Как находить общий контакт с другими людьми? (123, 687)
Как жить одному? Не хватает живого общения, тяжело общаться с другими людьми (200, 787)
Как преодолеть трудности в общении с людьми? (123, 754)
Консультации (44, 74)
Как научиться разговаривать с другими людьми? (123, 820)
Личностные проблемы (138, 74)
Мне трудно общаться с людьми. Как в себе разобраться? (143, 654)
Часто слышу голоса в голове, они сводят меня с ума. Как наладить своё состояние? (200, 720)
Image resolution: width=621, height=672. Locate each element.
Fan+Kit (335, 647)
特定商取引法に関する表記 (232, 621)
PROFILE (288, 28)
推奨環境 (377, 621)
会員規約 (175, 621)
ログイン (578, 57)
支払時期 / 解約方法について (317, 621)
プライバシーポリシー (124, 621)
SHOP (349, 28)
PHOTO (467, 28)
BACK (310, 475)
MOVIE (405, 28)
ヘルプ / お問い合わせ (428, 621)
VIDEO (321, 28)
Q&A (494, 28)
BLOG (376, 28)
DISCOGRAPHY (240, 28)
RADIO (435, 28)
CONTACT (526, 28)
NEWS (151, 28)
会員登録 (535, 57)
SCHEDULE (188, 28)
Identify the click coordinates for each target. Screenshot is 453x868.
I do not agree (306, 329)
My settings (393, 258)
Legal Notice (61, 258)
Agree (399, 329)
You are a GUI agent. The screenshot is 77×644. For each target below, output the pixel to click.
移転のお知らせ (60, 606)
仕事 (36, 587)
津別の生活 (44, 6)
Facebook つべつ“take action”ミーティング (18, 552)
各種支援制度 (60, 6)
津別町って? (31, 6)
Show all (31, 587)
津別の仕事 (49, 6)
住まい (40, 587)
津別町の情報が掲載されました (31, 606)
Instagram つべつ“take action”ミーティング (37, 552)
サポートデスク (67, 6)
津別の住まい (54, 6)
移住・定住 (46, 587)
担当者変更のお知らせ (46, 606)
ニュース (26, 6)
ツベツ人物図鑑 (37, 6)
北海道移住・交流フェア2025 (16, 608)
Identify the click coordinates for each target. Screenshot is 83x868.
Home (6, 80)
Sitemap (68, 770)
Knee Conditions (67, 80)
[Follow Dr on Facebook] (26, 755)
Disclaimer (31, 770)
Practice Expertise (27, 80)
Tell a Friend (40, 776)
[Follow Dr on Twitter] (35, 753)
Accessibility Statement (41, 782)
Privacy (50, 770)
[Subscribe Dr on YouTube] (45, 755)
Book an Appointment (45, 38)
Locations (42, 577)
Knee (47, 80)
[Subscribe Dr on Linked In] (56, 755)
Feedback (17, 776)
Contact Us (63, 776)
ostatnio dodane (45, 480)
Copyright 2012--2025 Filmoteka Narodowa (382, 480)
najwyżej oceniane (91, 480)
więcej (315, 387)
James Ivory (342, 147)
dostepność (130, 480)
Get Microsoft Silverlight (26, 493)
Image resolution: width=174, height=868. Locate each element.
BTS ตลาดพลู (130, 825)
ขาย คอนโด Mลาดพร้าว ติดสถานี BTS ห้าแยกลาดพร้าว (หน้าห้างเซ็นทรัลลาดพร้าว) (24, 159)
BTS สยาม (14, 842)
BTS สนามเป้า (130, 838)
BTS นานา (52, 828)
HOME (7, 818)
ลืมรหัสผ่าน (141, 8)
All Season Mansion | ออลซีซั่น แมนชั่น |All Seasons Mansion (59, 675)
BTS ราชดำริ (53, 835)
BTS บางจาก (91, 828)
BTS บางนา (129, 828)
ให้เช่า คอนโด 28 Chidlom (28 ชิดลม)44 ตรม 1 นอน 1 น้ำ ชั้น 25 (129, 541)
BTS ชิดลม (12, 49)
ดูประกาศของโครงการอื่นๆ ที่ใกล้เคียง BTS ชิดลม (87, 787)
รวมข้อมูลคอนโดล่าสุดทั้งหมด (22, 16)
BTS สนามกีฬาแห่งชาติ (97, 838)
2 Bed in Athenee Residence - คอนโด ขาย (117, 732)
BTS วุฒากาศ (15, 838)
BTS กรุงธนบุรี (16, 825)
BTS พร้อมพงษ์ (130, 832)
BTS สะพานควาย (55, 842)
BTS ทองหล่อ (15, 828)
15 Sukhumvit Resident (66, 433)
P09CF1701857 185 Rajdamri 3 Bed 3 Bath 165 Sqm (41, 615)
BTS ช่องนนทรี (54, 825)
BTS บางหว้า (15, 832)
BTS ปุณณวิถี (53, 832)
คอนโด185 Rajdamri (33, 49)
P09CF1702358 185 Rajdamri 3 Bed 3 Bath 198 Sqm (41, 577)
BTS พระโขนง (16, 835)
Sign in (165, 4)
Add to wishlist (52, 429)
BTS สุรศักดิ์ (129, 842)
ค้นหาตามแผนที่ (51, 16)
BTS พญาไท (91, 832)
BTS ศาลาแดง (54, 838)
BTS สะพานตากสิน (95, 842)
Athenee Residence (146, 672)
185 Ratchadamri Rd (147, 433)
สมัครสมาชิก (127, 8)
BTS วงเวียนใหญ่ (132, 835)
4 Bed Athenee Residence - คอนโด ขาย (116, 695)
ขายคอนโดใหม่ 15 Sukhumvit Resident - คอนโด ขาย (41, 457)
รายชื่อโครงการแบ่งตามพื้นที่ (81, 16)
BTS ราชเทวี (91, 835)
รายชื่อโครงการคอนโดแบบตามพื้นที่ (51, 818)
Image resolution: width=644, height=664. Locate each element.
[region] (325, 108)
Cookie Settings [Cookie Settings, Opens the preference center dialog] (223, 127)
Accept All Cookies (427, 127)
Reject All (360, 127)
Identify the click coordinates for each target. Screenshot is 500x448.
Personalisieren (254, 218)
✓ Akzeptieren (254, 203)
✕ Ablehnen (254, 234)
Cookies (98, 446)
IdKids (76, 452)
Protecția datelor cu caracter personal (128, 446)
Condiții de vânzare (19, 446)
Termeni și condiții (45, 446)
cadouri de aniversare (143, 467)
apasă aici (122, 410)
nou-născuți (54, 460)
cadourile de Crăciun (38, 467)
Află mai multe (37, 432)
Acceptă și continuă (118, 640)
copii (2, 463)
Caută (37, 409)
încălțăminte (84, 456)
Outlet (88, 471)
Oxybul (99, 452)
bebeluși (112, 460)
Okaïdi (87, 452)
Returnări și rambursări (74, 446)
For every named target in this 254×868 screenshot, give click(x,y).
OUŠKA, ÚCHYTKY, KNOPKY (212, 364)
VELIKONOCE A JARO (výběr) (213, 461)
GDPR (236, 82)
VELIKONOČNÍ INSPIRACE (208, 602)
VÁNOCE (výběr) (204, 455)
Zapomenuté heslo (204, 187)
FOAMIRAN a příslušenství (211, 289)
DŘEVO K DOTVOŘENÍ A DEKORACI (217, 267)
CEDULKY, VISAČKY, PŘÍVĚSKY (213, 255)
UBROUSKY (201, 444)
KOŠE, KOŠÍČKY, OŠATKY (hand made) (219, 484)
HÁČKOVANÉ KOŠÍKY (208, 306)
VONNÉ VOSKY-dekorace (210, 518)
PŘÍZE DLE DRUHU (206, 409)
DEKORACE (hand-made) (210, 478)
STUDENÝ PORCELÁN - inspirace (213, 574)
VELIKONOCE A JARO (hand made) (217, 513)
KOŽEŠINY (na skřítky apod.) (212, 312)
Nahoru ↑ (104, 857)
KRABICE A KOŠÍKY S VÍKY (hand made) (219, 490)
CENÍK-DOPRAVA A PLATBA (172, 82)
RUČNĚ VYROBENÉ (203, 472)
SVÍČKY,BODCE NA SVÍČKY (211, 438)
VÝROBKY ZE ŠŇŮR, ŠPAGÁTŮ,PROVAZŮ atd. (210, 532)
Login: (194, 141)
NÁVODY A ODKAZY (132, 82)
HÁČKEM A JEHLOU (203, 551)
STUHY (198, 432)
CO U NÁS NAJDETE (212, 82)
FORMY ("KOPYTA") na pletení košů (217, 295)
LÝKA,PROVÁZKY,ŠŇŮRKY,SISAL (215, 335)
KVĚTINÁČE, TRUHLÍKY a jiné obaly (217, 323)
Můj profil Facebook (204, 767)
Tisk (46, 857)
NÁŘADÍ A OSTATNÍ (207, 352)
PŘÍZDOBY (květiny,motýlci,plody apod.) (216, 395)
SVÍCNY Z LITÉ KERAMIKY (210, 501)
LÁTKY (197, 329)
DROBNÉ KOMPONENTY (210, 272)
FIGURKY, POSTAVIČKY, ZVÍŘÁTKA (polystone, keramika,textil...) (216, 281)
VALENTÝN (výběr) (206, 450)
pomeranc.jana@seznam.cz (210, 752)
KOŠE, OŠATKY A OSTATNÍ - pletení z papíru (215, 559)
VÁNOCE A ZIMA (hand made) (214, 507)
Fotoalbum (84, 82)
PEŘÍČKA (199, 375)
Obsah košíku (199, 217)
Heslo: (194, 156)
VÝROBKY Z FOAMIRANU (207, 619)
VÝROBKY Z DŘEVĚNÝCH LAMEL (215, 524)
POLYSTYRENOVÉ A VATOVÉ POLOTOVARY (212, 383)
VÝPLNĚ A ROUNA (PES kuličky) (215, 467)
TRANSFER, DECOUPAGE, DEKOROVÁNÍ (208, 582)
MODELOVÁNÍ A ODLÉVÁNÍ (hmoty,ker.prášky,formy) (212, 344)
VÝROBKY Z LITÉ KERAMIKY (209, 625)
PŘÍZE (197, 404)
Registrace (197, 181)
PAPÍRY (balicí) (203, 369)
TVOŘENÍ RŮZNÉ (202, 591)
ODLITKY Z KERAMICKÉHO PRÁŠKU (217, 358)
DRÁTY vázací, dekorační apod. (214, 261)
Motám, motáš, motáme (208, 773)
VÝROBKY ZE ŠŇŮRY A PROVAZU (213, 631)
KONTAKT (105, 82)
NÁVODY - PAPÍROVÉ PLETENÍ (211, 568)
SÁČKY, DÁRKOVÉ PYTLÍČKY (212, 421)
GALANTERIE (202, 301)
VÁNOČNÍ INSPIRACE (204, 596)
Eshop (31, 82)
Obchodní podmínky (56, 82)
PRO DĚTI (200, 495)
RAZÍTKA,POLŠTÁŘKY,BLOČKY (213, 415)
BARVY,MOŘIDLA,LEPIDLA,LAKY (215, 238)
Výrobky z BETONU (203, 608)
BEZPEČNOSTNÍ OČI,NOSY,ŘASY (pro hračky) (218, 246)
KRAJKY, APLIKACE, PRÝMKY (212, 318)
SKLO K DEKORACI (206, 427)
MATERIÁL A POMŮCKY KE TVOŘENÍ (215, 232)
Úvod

▶ [PROBLEM STATEMENT]
Copy out the entries above once more, character for character, starting with the very first line and going on through the line containing "推奨環境 (377, 621)", with both of those lines included.

▶ [WRITTEN REPLY]
Как находить общий контакт с другими людьми? (123, 687)
Как жить одному? Не хватает живого общения, тяжело общаться с другими людьми (200, 787)
Как преодолеть трудности в общении с людьми? (123, 754)
Консультации (44, 74)
Как научиться разговаривать с другими людьми? (123, 820)
Личностные проблемы (138, 74)
Мне трудно общаться с людьми. Как в себе разобраться? (143, 654)
Часто слышу голоса в голове, они сводят меня с ума. Как наладить своё состояние? (200, 720)
Image resolution: width=621, height=672. Locate each element.
Fan+Kit (335, 647)
特定商取引法に関する表記 (232, 621)
PROFILE (288, 28)
推奨環境 (377, 621)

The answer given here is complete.